Monday, February 5, 2018

Core Post 1: Housewifery and the TV

tl;dr: TV keeps the housewife down, man!

In her essay "Situation Comedy, Feminism, and Freud: Discourses of Gracie and Lucy," Patricia Mellencamp analyzes the feminine comedic figures of Gracie Allen and Lucy Ricardo in terms of power relations within the fictional home and how these relate to the power relations on the television screen. To Mellencamp, the figures of Gracie and Lucy and their respective representations, specifically through the sitcom format, present a double-edged sword in the realm of feminism. As she contends: "For me, two issues are central: the importance of early 1950s comedy of idiosyncratically powerful female stars, usually in their late thirties or forties; and the gradual erosion of power that occurred in the representation of women within comedy formats" (81).

To Mellencamp, to place Gracie and Lucy as the centers of the comedy in their shows presupposes that they have a certain power and control over the males onscreen, who must then, somehow, steer the ship of their comedic antics on course in order to restore male (and therefore) domestic power equilibrium. Gracie and Lucy are either pushed to the margins or punished for exerting their forcefulness through comedy. Gracie and Lucy are both the subjects and objects of the joke, using comedy to attain some sort of liberation, but ultimately being "contained" to their domestic worlds because of their comedic styles. For Gracie it is complete nonsensical chatter and actions which justify George's paternal control and figure of stability. For Lucy, her physical antics of literally wanting to "break free" from the confines of being a wife often have her being punished or outsmarted by Ricky in the end, demonstrating that he knows that which is best for her because without him as a provider, Lucy's lack of talent and the convoluted messes her antics result in would leave Lucy helplessly adrift in the world.

I think of Mellencamp's analysis of the comedic housewife and their ultimate exclusion in terms of Lynn Spigel's essay "Installing the Television Set" in which she analyzes the social discourses of the television set, most specifically to housewives. Throughout the essay, the TV is both a window to an unknown world for the housewife stuck at home, a source of visual, vicarious liberation. But it also is painted as a nuisance, something that complicates the life of a wife. It is a gnarly piece of furniture that, despite its aesthetic ugliness, must somehow be incorporated into a carefully crafted domestic space with attention to angles, glare, etc. It is a source of exclusion. A woman stuck at home with the TV all day finds very little marvel to watch it at night, so as the family watches TV together, the wife attends to other duties. As Spigel notes on page 14, many appliance advertisements prioritized the implication that the appliance would place the woman out of the kitchen and in front of the TV set. Moreover, it is the other woman, a source of competition that threatens to make the wife obsolete.

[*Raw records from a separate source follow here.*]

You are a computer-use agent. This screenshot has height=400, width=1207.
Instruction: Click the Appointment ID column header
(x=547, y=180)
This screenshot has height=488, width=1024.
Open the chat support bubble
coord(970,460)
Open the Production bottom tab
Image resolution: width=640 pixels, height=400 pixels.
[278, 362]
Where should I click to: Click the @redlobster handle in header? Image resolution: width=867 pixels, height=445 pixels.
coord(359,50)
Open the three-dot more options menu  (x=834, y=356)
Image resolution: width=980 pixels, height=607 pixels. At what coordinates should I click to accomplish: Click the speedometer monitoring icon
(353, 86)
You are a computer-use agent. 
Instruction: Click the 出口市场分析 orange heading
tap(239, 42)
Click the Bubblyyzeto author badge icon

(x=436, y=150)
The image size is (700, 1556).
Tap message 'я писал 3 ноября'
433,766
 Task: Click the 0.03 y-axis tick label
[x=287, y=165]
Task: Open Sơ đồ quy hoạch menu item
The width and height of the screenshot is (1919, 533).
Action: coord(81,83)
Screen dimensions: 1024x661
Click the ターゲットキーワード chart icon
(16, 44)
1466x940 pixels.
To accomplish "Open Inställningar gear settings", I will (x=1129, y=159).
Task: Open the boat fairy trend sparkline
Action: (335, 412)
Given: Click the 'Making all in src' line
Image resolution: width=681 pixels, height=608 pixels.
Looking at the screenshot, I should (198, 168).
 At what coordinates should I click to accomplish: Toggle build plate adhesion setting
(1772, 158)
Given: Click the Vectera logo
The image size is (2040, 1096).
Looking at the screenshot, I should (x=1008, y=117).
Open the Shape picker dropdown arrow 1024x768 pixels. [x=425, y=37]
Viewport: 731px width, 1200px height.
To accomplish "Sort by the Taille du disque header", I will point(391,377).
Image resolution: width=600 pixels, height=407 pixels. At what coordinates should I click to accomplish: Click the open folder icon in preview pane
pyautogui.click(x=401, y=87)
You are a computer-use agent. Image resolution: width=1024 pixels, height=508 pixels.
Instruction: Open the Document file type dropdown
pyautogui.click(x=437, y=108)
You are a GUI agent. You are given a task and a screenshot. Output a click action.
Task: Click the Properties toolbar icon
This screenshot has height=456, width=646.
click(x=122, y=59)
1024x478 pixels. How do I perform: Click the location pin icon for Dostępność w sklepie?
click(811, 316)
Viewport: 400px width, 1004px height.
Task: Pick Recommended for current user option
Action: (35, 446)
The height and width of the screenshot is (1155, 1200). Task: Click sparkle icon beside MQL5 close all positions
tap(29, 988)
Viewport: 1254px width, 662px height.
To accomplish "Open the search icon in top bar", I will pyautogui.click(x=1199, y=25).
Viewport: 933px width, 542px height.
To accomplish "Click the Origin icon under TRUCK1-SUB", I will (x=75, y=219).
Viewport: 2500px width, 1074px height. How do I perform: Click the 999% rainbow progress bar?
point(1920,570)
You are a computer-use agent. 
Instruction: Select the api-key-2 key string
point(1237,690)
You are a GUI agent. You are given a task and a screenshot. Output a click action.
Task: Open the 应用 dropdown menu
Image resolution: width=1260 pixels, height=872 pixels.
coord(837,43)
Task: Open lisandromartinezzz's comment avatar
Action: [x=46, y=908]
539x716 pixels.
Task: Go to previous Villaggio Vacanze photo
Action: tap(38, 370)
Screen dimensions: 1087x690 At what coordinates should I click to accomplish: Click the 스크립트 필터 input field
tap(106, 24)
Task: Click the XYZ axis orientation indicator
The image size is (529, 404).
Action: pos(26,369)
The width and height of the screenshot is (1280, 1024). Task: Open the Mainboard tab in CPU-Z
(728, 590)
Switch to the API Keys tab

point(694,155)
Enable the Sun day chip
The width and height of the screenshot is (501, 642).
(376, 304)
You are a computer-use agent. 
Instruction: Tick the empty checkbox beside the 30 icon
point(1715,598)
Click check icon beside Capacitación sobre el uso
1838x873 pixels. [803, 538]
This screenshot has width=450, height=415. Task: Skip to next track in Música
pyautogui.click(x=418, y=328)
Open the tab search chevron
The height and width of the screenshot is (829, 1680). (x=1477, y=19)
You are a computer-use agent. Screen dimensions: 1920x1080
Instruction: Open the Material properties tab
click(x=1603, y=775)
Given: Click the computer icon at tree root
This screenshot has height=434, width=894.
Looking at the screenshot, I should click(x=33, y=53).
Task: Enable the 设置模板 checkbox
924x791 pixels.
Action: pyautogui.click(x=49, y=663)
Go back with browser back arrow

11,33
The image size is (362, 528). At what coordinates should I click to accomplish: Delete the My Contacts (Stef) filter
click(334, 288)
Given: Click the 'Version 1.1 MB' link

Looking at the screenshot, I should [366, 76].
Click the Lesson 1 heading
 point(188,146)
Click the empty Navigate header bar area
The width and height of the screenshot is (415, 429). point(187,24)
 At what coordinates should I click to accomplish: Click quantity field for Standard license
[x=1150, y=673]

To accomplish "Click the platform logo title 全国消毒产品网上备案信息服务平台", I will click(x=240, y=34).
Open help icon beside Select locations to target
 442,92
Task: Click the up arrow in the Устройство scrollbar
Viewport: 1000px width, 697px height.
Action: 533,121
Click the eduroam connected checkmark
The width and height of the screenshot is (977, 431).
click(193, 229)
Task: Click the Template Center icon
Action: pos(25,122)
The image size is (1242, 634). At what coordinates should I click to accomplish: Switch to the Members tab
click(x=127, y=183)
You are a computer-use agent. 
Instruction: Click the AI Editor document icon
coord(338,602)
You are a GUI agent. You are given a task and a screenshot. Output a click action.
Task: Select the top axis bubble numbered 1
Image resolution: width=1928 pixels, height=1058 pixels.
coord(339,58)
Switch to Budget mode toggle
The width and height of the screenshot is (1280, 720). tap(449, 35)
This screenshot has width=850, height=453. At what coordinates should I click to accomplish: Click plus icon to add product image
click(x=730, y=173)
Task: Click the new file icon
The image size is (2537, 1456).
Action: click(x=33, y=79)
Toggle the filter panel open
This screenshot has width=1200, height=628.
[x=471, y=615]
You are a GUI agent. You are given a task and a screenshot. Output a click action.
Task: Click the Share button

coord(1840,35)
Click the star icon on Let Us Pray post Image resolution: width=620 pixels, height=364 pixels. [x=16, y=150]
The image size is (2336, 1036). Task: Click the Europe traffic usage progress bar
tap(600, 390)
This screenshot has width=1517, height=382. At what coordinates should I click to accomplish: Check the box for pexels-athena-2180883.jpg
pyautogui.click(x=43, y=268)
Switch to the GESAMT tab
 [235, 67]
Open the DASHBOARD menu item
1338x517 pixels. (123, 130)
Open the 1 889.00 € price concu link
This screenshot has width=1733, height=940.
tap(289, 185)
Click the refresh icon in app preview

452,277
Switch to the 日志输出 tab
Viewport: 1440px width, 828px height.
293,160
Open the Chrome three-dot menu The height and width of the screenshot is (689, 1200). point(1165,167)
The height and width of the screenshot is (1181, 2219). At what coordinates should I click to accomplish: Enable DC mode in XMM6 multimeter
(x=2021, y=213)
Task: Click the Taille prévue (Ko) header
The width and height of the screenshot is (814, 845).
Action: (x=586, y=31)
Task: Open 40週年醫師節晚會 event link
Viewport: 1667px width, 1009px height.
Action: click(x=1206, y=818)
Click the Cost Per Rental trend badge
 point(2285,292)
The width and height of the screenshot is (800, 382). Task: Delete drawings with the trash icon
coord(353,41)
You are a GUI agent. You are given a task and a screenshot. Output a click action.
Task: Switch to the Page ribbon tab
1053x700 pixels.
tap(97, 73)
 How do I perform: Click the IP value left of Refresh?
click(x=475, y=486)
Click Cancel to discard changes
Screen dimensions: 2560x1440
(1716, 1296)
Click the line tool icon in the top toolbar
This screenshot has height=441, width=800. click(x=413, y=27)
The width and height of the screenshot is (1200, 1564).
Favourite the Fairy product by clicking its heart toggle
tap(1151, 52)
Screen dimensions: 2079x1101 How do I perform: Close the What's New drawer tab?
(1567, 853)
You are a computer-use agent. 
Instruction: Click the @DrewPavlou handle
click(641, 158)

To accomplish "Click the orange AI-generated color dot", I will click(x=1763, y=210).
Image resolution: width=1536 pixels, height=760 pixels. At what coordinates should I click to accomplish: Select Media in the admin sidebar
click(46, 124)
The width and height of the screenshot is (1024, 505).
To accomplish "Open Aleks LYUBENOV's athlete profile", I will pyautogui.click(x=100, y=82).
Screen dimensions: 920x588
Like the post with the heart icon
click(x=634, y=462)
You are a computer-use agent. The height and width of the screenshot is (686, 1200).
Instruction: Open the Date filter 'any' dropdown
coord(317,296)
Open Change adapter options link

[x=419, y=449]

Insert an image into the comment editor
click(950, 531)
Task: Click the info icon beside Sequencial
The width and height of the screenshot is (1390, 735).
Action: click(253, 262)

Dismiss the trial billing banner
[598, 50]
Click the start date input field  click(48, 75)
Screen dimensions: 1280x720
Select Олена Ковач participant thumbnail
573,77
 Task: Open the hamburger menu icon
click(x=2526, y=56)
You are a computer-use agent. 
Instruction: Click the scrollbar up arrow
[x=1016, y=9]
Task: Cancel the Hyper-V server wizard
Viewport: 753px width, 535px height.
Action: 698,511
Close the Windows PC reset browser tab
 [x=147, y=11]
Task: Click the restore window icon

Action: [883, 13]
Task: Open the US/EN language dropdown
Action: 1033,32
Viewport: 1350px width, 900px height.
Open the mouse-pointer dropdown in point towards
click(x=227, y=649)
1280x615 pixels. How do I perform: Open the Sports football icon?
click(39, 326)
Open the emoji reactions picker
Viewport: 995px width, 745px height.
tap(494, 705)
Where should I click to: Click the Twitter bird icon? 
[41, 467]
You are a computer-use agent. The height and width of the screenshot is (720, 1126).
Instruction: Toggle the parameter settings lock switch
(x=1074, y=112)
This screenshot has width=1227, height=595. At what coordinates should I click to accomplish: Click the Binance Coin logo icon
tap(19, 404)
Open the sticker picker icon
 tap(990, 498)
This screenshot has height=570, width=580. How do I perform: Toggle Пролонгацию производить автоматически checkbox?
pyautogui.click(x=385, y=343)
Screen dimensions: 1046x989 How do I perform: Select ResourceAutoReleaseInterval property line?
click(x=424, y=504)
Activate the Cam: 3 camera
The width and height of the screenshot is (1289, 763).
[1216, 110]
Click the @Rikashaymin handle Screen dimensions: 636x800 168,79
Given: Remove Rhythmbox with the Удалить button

The wife, in both Spigel and Mellencamp's essays, is kept down by the television, whether through its physical technology, or through its representational content. What is privileged is not the wife's relationship to the television, but the relationship of the head male and the other family members to the television. We can further see this in the general denigration of daytime TV, the programs most housewives have to watch, as notated by Tania Modleski. For many TV watchers, soap operas are a joke with outrageous plotlines, lackluster aesthetics, and can be considered sheer visual spectacle. In this regard, we often neglect the very real meaning these shows (even daytime talk shows with recognizable figures) have to housewives attending to their duties and who may very well be excluded from watching primetime programming to cook dinner, do the dishes, etc.

(Just as a brief addendum, I wonder how the representation of the wife in sitcom/TV transforms post 1950s. Take for example, Marge Simpson, Peggy Bundy, or even unconventional wives and mothers such as Jackie Peyton, a mother whose flaw is that she cannot reconcile her domestic break and her desire to be a good wife and mother.)

1 comment:

  1. Thanks for this post! I really like the points you're making here and that TL;DR is pretty much everything about this week — one of the parts that stood out to me along the same lines is the notation that Lipsitz made about how as home appliances became more readily available, the amount of work women were expected to do in the home stayed the same, it's just that the standards were raised. It's not explicitly tied in the article, but I was thinking about how much of that is tied to representations on television. A new product that makes a task easier might not necessarily raise standards by itself, but the presentation of just how clean something can be with that product, whether on a show or in an advertisement, might.